Exercise aim:
Below are records with pictures; copy word for word only the lines between the line with "Advance to the next frame" and the line with "Where should I", inclusive, and drop the pictures.

Records provided:
== Segment start ==
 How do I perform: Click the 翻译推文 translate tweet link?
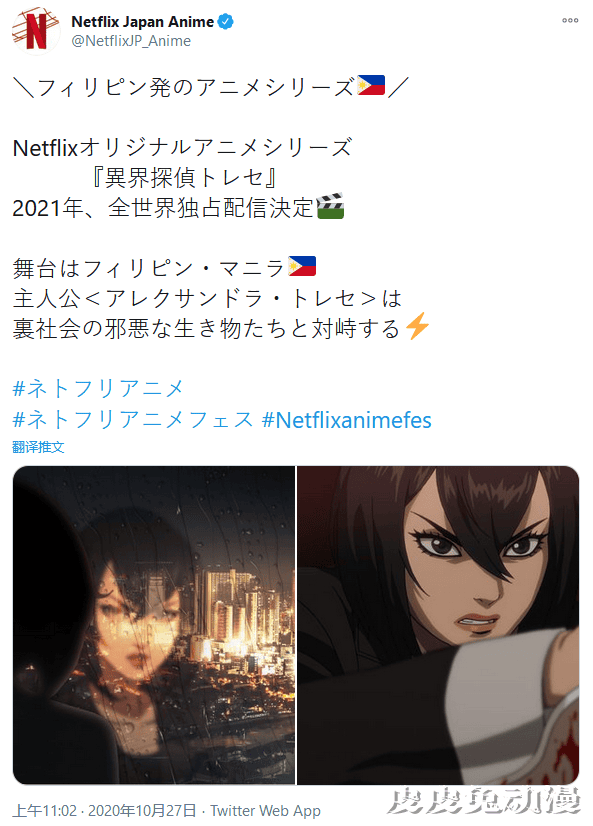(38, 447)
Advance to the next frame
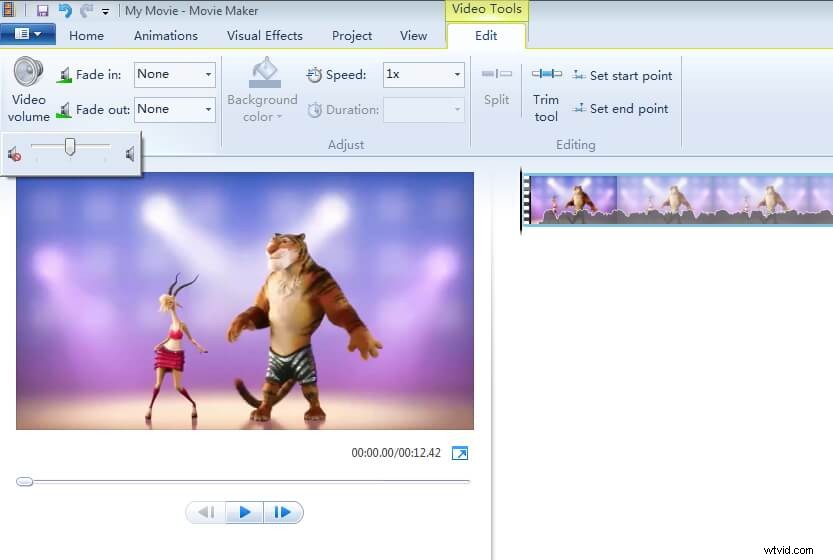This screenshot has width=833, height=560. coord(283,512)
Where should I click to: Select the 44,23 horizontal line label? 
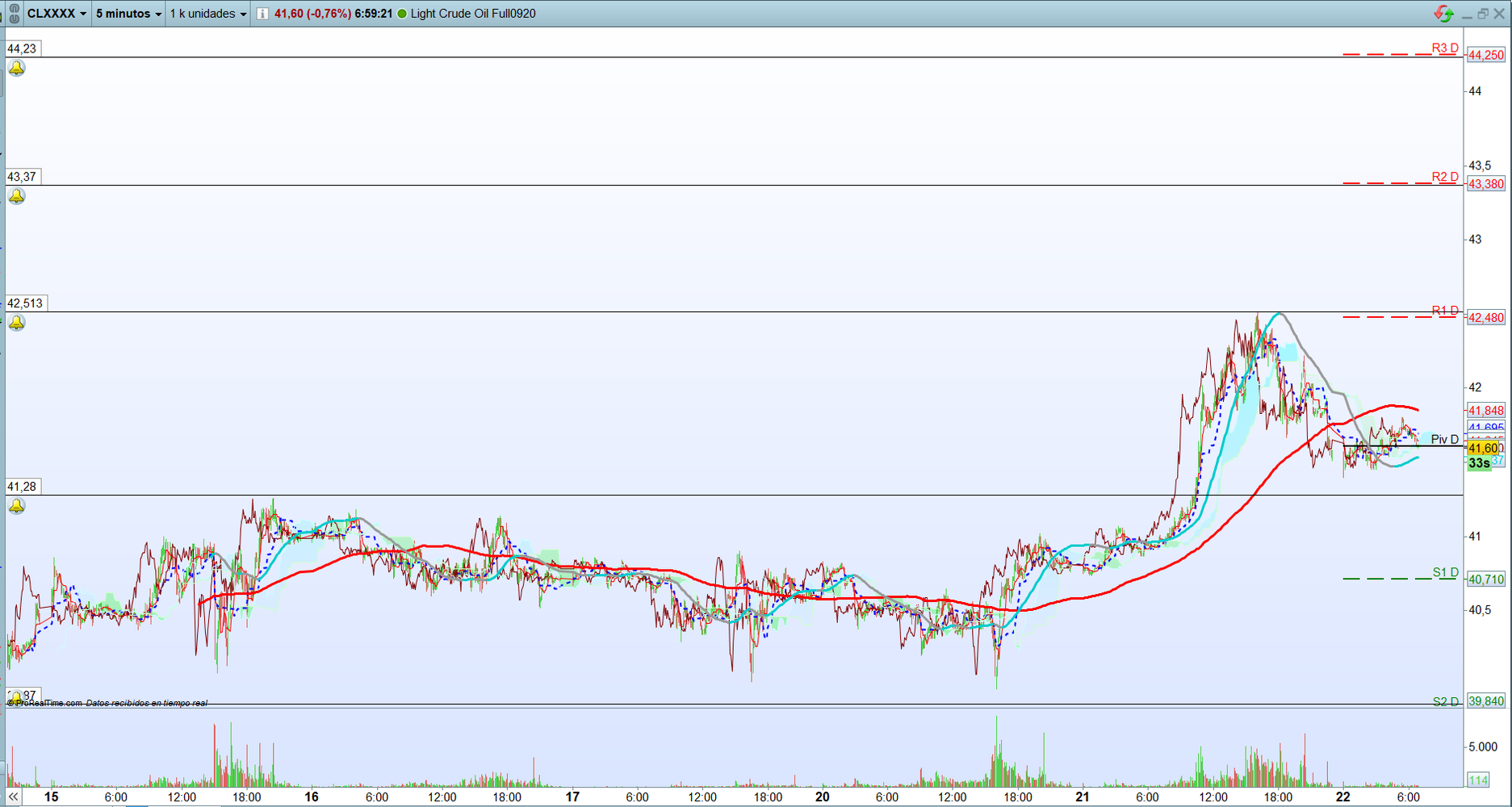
== Segment end ==
== Segment start ==
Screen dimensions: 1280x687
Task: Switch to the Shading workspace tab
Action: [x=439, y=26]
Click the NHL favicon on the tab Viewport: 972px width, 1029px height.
== Segment end ==
Task output:
Advance to the next frame
This screenshot has width=833, height=560. coord(283,512)
Where should I click to: Select the 44,23 horizontal line label? 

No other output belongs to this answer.